BIMSA >
Seminar on Control Theory and Nonlinear Filtering
Nonlinear Bayesian Filtering with Natural Gradient Gaussian Approximation
Nonlinear Bayesian Filtering with Natural Gradient Gaussian Approximation
Organizer
Speaker
Wenhan Cao
Time
Wednesday, October 23, 2024 8:00 PM - 8:30 PM
Venue
Online
Abstract
Practical Bayes filters often assume the state distribution of each time step to be Gaussian for computational tractability, resulting in the so-called Gaussian filters. In nonlinear systems, Gaussian filters such as extended Kalman filter (EKF) or unscented Kalman filter (UKF) typically rely on certain linearization techniques, which can introduce large estimation errors. In this paper, we reconstruct the prediction and update steps of Gaussian filtering as solutions to two distinct optimization problems, whose optimal conditions are found to have analytical forms from Stein’s lemma. It is observed that the stationary point for the prediction step requires calculating the first two moments of the prior distribution, which is equivalent to that step in existing moment-matching filters.
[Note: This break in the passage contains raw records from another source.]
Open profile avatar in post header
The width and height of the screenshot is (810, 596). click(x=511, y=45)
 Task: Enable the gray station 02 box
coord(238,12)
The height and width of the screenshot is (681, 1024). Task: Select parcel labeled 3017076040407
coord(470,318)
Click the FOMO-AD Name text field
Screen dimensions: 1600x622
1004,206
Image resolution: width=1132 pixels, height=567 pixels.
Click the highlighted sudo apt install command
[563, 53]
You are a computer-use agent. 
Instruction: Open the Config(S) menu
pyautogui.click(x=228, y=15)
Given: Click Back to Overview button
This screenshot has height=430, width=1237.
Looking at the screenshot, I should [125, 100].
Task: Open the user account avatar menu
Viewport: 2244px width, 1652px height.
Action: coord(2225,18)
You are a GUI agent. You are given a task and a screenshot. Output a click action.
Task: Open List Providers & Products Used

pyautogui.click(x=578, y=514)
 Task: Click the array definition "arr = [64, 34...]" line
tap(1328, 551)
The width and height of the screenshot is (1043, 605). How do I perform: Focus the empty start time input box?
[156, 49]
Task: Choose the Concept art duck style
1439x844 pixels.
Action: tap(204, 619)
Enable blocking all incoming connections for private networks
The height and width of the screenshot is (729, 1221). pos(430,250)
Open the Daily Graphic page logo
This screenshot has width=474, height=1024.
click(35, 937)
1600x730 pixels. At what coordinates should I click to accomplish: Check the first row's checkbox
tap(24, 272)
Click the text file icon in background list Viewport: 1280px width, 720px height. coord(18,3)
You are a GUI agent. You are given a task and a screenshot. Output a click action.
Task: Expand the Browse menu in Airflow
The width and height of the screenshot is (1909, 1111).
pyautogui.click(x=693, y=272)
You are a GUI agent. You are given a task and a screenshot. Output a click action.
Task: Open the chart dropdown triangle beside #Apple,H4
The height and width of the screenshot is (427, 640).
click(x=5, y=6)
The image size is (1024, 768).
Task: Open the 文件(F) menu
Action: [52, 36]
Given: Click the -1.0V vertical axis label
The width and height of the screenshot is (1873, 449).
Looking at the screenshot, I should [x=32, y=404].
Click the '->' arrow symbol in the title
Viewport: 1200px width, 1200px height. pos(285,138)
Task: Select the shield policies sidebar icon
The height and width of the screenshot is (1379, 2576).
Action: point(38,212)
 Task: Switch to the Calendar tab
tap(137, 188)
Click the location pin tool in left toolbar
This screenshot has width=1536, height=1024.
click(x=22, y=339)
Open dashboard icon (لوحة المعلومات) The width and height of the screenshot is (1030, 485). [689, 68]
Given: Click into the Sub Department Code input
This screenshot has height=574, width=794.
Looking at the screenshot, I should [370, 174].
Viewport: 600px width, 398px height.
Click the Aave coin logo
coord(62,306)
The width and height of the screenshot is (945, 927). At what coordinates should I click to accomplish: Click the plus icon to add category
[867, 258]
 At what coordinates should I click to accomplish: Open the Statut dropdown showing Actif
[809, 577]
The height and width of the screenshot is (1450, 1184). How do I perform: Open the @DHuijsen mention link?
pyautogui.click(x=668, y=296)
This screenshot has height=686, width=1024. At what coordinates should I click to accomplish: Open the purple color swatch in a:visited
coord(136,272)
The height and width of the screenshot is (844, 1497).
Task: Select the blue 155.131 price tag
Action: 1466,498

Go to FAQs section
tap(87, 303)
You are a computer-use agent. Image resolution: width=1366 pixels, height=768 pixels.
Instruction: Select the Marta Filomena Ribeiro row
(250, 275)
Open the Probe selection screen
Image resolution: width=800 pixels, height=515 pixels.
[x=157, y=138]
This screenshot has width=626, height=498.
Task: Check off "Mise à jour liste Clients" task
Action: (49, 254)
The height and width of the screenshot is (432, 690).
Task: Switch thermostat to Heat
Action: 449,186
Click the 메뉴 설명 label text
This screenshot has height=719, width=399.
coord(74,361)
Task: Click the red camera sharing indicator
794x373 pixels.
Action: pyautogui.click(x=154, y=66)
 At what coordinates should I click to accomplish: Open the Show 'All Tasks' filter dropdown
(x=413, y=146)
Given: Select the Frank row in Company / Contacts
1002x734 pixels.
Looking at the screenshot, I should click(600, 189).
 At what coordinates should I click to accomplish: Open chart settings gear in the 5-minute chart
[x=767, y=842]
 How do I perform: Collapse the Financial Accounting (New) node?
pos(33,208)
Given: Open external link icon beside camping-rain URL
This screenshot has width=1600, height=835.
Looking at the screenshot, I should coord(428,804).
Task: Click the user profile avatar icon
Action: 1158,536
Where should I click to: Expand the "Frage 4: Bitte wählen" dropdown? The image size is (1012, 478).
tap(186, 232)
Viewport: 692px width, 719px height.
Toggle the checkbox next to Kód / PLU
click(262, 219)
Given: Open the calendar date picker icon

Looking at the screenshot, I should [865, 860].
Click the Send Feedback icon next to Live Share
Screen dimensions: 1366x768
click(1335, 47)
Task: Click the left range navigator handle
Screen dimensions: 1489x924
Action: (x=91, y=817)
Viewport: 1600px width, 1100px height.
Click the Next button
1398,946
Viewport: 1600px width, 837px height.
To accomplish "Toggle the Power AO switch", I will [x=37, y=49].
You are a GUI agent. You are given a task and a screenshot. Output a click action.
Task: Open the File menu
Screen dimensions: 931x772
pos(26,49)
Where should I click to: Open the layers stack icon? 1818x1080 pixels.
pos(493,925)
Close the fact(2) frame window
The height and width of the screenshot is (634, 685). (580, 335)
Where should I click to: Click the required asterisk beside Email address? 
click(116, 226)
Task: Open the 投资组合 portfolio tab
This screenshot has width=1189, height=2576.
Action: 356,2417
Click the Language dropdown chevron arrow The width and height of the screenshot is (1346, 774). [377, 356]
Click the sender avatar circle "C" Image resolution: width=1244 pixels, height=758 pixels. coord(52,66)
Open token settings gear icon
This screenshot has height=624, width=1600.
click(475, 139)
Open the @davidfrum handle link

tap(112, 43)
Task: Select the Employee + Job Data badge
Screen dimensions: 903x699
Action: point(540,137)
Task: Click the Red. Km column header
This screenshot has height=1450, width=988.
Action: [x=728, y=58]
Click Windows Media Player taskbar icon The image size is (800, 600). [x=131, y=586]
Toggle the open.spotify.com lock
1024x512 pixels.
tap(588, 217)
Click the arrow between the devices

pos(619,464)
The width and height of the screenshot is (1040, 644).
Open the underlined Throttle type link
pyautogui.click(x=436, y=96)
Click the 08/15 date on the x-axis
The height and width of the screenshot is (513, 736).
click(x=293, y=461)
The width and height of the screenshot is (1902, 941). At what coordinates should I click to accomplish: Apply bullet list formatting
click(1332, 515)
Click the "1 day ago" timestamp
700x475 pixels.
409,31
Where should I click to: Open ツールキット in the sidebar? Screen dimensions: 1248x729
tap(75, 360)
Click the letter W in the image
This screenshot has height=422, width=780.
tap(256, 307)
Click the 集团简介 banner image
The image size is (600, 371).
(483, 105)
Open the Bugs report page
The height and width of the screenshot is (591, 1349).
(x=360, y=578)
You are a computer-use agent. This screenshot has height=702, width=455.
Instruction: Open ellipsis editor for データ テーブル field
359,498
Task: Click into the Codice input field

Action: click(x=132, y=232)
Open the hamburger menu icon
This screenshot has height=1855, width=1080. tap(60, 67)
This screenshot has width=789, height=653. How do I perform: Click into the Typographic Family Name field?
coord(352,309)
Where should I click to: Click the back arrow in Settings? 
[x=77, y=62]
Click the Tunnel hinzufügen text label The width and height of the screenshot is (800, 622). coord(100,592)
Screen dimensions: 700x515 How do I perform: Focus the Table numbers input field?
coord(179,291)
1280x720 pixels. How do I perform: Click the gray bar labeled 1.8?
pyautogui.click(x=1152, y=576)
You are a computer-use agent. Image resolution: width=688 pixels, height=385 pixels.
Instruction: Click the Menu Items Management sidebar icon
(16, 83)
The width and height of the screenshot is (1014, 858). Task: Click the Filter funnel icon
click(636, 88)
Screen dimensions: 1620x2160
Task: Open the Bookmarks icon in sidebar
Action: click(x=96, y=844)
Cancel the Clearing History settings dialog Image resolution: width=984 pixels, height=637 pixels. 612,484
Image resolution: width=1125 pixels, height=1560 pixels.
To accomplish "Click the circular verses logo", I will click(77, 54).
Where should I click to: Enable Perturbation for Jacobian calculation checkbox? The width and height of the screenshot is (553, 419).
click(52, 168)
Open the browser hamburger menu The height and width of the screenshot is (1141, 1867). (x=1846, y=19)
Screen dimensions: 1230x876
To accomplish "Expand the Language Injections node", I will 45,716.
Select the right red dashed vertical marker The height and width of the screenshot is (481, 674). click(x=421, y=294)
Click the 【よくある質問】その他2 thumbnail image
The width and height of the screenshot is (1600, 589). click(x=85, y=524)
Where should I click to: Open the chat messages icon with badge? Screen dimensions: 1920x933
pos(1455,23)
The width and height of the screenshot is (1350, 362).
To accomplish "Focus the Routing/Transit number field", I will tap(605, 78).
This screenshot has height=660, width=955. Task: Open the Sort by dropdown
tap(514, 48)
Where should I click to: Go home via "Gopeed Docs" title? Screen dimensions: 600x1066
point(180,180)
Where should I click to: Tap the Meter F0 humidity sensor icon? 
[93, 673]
In the update step, instead of linearizing the model to approximate the stationary points, we propose an iterative approach to directly minimize the update step’s objective to avoid linearization errors. For the purpose of performing the steepest descent on the Gaussian manifold, we use the natural gradient descent that leverages Fisher information matrix to adjust the gradient direction, accounting for the curvature of the parameter space. Combining this update step with moment matching in the prediction step, we introduce a new filer called Natural Gradient Gaussian Approximation filter, or NANO filter for short. We prove that NANO filter can converge to the optimal Gaussian approximation at each time step, with errors bounded up to a second-order Taylor expansion. The estimation error is proven exponentially bounded for nearly linear measurement equation and low noise levels through constructing a supermartingale-like inequality across consecutive time steps. Real-world experiments demonstrate that, compared to popular Gaussian filters such as EKF, UKF, iterated EKF, and posterior linearization filter, NANO filter reduces the average root mean square error by approximately 45% while maintaining a comparable computational burden.